Different ‘Europes’ are possible. Latest research shows how complex it is today to be European
Events with far-reaching political and social consequences, such as the migration crisis, global pandemics, or the rise of illiberalism and populism weaponised with fake news, pose a whole set of questions for Europe and European identity. In this context of a post-pandemic age of neo-globalisation, this research asked the question what does it mean to be or become European? Even everyday popular media practices, such as streaming from digital media platforms and watching Netflix or HBO can have consequences for how we experience Europe, particularly as we consider that most of the platforms‘ content is produced by global cultural powerhouses. Since the use of the most popular, globally-owned digital media platforms has become second nature for most Europeans, it is crucial to reflect on how little European culture is present and how poorly it is represented on these platforms. Our understanding of Europe is constantly in flux under the pressure of various conflating crises and global platform capitalism. But how is platformization impacting Europeans today?
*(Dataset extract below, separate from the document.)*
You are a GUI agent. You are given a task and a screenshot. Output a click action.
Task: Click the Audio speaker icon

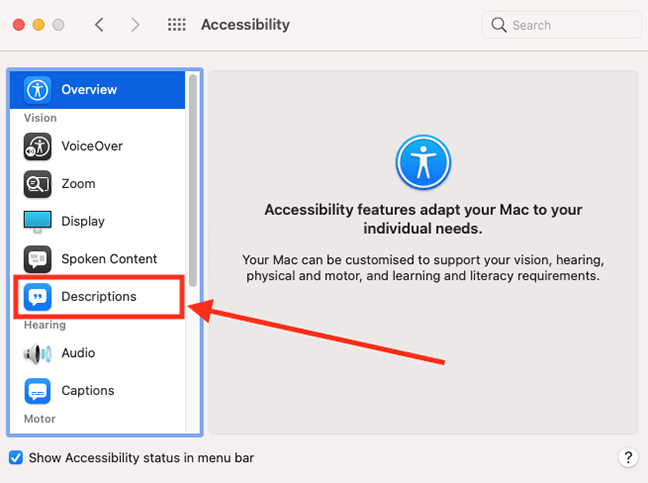[38, 354]
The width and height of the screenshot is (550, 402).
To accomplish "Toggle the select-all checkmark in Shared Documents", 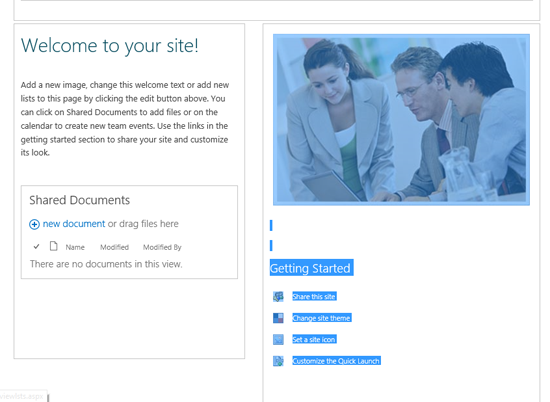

So-called platformization refers to the process of changes in the architecture of the Internet, which has led to greater centralisation of power and content. Therefore, a team of researchers led by Professor Nico Carpentier, which was part of the EU-funded project “European Media Platforms: Assessing Positive and Negative Externalities for European Culture” (EUMEPLAT), captured these media dynamics and cultural complexities in their new article ‘Bridging the Discursive and Material Dimensions of Europeanity and Europeanisation: A Participatory Semantic Map Approach’. The article was published in the academic journal Observatorio (OBS*), and presented no less than 19, inter-related approaches to understanding the meaning of “what it means to be European”, and of Europeanisation, referring to “how we can become better and more European”.
As specialists in communication and media theory theory, the team of authors – Nico Carpentier, Miloš Hroch, Sara Cannizzaro, Andrea Miconi, and Vaia Doudaki – focussed particularly, though not exclusively, on the European public sphere, European audiences and European public service media. They employed a multidisciplinary approach to grasp the diversity of approaches ordered around three main theoretical axes (the difference between discursive and material approaches, between essentialist and relativist approaches, and between politico/spatial and socio/spatial axes approaches).
To cope with the diversity of Europeanity and Europeanisation, the article uses methods related to semantic mapping. Given the complexity of this effort, the team developed a participatory theory-building method, activating the strength of the entire EUMEPLAT research consortium, drawing from different geographies and cultural contexts and involving 12 research teams from ten countries in Europe and beyond – from Italy and Spain to Germany and the Czech Republic to Belgium, Sweden and Turkey. Such cooperation allowed researchers to share knowledge about contemporary, multicultural and changing understandings of Europe and of its media.
On the one hand, Europe is sometimes defined as an unchangeable essence, based on essential European values or the so-called European spirit. One example of this approach is the work of the German philosopher Karl Jaspers, according to whom being European concerned “an immeasurable wealth of spirit, morality, faith”. But Europe can also be constructed in a relativist and non-essentialist way through its culture(s) – media, history, food – even more so through its relationship to what is external to Europe, and to what Europe is supposedly not. This relationship is always fluid, dynamic and always in dialogue with otherness. In addition, Europe can also be conceptualised through socio-spatial approaches, by looking at its people or territory, a land mass of the European continent that strived to be protected and designated by borders. Finally, Europe is also a space for political action that is implemented in a top-down way, by European institutions or performed from below, by grassroots social movements.
The article shows that a different Europe, or indeed, ’different ‘Europes’ are possible, in an endless set of combinations and balances. For example, we can have a Europe from above and/or from below. We can have a Europe of discourses in combination or opposition to material practices and structures. We can have a Europe defined by the EU institutions, and/or by broader geography. And we can have a Europe with rigid and fixed identities, and/or a Europe that sees itself as contingent and always in becoming. All these theoretical possibilities are political choices, and (thus) object of intense and prolonged discursive struggle. But the authors of this article also acknowledge that these semantic maps are always living entities and require constant updates to capture the ever-changing diversity of meanings. The article is, therefore, also an invitation to reflect on the dimensions, choices and changes that are expected to occur in the meaning of both Europeanity and Europeanisation, “in being European and becoming European, which are—we should add—both, in the end, constructed forms of becoming”.